── EXTRACTED MATERIAL

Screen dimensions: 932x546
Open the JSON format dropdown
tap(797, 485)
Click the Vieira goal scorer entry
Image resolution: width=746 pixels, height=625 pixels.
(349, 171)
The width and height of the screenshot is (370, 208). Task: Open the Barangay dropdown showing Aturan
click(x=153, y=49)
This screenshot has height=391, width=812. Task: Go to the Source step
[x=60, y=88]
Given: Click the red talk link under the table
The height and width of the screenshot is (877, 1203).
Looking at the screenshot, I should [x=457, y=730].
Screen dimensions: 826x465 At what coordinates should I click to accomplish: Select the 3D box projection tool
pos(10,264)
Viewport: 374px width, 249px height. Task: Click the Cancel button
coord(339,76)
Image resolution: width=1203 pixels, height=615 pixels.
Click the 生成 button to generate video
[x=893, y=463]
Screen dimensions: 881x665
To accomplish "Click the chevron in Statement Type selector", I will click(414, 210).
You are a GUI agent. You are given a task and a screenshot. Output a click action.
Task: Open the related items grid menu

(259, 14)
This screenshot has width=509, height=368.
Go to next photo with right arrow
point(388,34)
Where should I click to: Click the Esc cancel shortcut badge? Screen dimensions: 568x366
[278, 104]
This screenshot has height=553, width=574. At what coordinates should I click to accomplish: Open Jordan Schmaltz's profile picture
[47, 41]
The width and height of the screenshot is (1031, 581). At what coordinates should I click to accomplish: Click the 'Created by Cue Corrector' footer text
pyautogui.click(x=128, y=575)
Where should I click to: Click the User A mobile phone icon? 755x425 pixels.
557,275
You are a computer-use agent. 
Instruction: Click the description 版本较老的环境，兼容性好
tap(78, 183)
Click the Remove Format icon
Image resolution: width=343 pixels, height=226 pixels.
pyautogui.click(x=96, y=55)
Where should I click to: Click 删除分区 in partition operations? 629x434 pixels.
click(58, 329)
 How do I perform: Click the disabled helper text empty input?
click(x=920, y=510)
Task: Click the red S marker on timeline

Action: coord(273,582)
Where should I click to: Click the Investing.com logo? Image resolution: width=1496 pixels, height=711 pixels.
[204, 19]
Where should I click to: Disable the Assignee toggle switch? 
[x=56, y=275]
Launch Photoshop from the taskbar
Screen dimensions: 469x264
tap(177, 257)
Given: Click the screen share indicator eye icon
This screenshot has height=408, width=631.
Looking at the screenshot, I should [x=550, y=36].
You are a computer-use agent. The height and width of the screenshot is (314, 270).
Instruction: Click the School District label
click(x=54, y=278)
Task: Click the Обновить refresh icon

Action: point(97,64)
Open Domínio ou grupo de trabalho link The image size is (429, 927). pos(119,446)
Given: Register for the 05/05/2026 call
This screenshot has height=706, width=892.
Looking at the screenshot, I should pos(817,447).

────

▸ **TASK PROMPT**:
Copy all of the records above word for word, line by line, with nothing left out or changed.

▸ **WRITTEN RESPONSE**:
Screen dimensions: 932x546
Open the JSON format dropdown
tap(797, 485)
Click the Vieira goal scorer entry
Image resolution: width=746 pixels, height=625 pixels.
(349, 171)
The width and height of the screenshot is (370, 208). Task: Open the Barangay dropdown showing Aturan
click(x=153, y=49)
This screenshot has height=391, width=812. Task: Go to the Source step
[x=60, y=88]
Given: Click the red talk link under the table
The height and width of the screenshot is (877, 1203).
Looking at the screenshot, I should [x=457, y=730].
Screen dimensions: 826x465 At what coordinates should I click to accomplish: Select the 3D box projection tool
pos(10,264)
Viewport: 374px width, 249px height. Task: Click the Cancel button
coord(339,76)
Image resolution: width=1203 pixels, height=615 pixels.
Click the 生成 button to generate video
[x=893, y=463]
Screen dimensions: 881x665
To accomplish "Click the chevron in Statement Type selector", I will click(414, 210).
You are a GUI agent. You are given a task and a screenshot. Output a click action.
Task: Open the related items grid menu

(259, 14)
This screenshot has width=509, height=368.
Go to next photo with right arrow
point(388,34)
Where should I click to: Click the Esc cancel shortcut badge? Screen dimensions: 568x366
[278, 104]
This screenshot has height=553, width=574. At what coordinates should I click to accomplish: Open Jordan Schmaltz's profile picture
[47, 41]
The width and height of the screenshot is (1031, 581). At what coordinates should I click to accomplish: Click the 'Created by Cue Corrector' footer text
pyautogui.click(x=128, y=575)
Where should I click to: Click the User A mobile phone icon? 755x425 pixels.
557,275
You are a computer-use agent. 
Instruction: Click the description 版本较老的环境，兼容性好
tap(78, 183)
Click the Remove Format icon
Image resolution: width=343 pixels, height=226 pixels.
pyautogui.click(x=96, y=55)
Where should I click to: Click 删除分区 in partition operations? 629x434 pixels.
click(58, 329)
 How do I perform: Click the disabled helper text empty input?
click(x=920, y=510)
Task: Click the red S marker on timeline

Action: coord(273,582)
Where should I click to: Click the Investing.com logo? Image resolution: width=1496 pixels, height=711 pixels.
[204, 19]
Where should I click to: Disable the Assignee toggle switch? 
[x=56, y=275]
Launch Photoshop from the taskbar
Screen dimensions: 469x264
tap(177, 257)
Given: Click the screen share indicator eye icon
This screenshot has height=408, width=631.
Looking at the screenshot, I should [x=550, y=36].
You are a computer-use agent. The height and width of the screenshot is (314, 270).
Instruction: Click the School District label
click(x=54, y=278)
Task: Click the Обновить refresh icon

Action: point(97,64)
Open Domínio ou grupo de trabalho link The image size is (429, 927). pos(119,446)
Given: Register for the 05/05/2026 call
This screenshot has height=706, width=892.
Looking at the screenshot, I should pos(817,447).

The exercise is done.